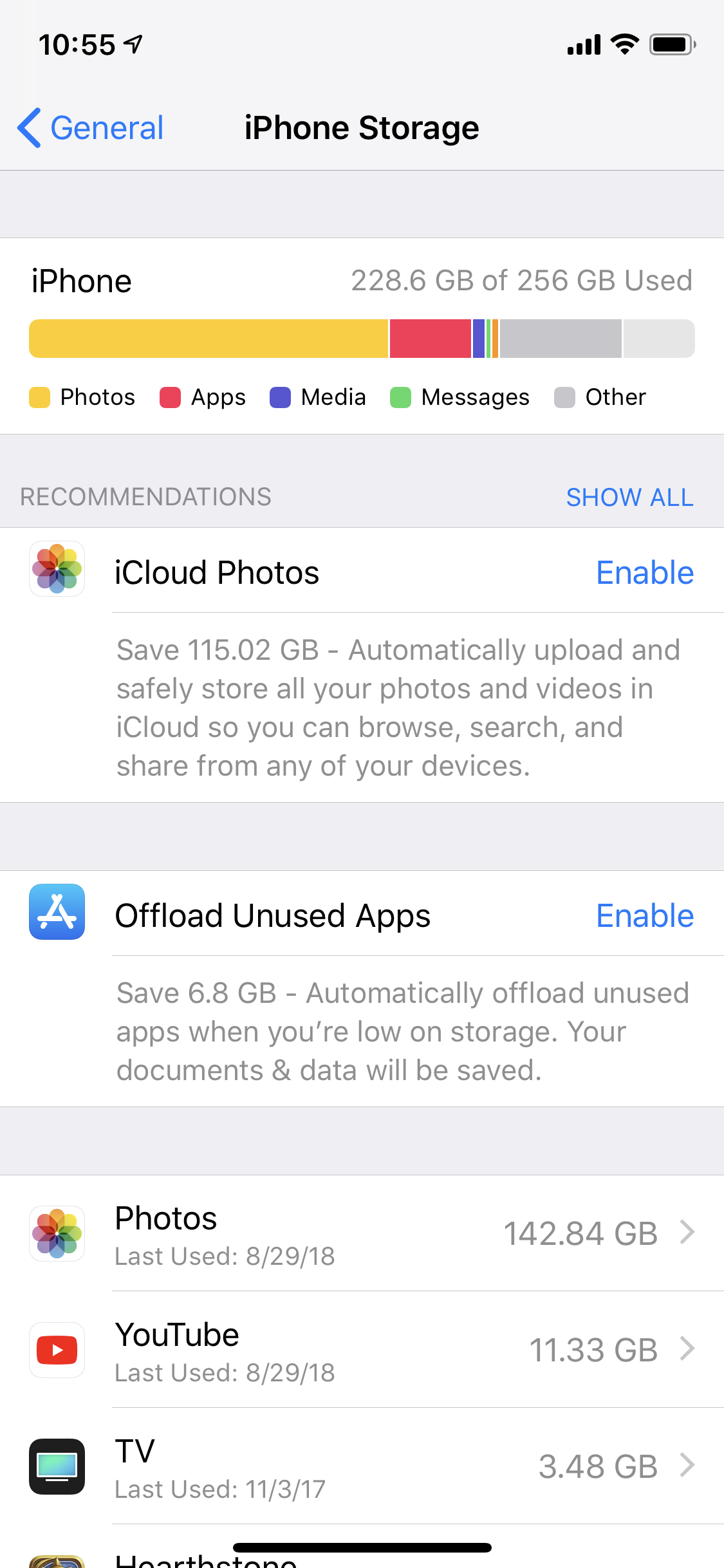Viewport: 724px width, 1568px height.
Task: Tap the iPhone Storage title
Action: pos(362,127)
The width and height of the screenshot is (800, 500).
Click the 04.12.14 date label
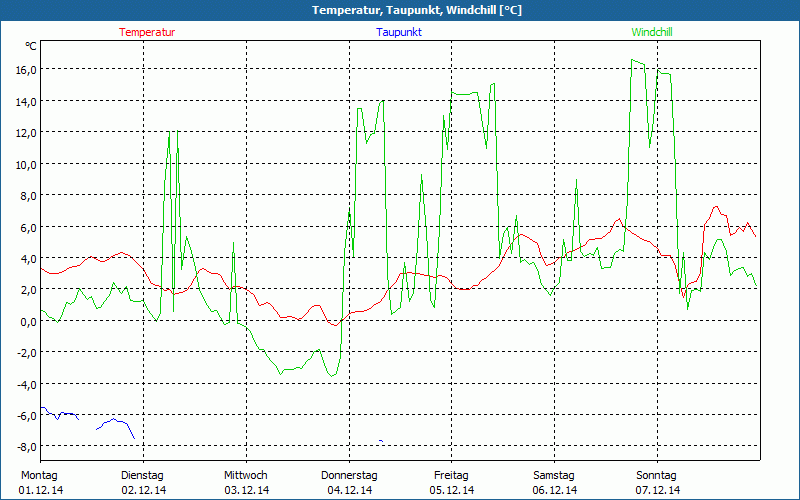349,490
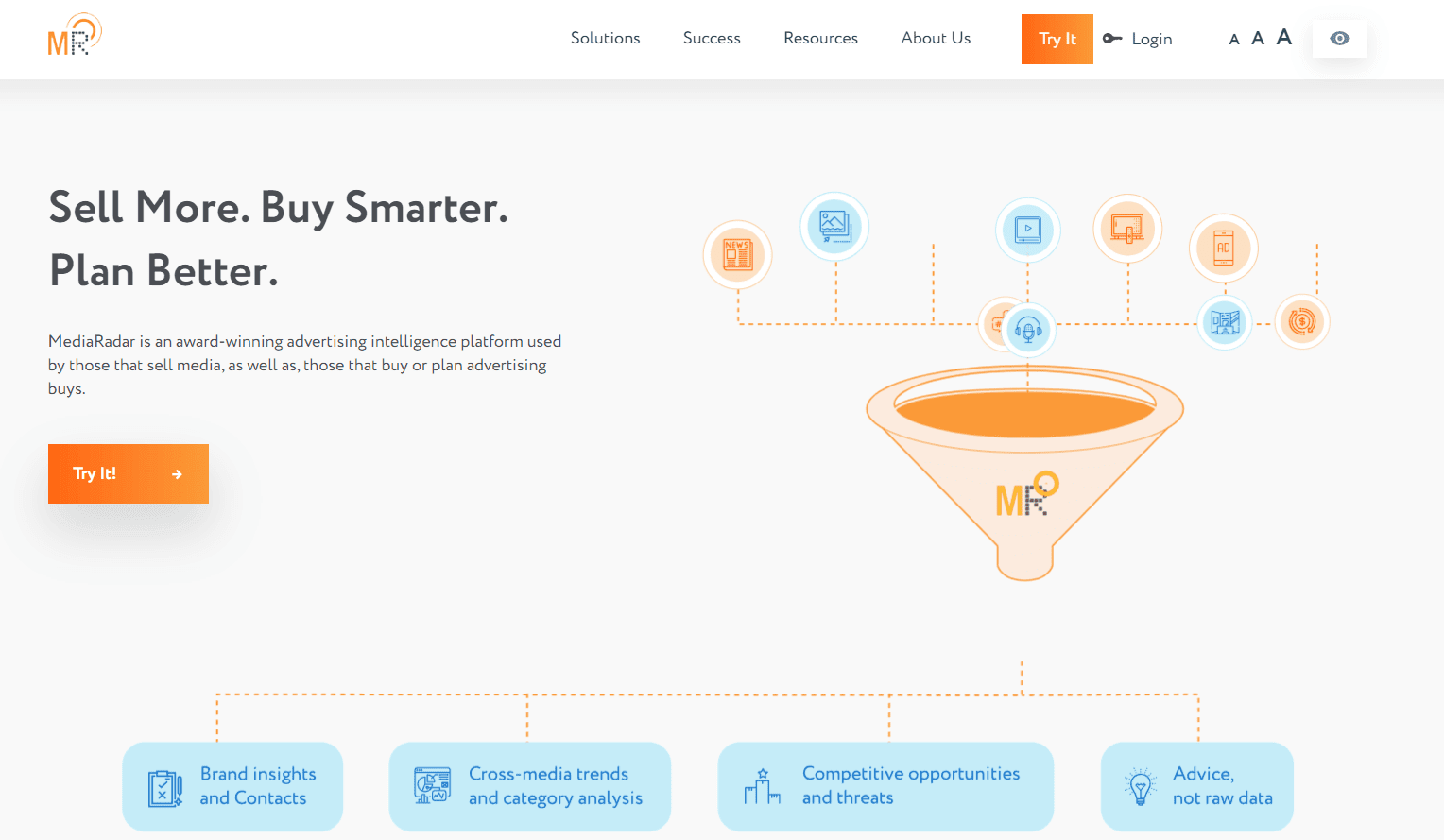
Task: Open the Success nav item
Action: 712,39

######

THE PROBLEM:
Nothing but the lines from the one holding "The width and" to the end of the entries above should be echoed, exactly and with both ends included; omit the pictures.

EXERCISE SOLUTION:
The width and height of the screenshot is (800, 500).
Click the 04.12.14 date label
349,490
Task: Open the Success nav item
Action: 712,39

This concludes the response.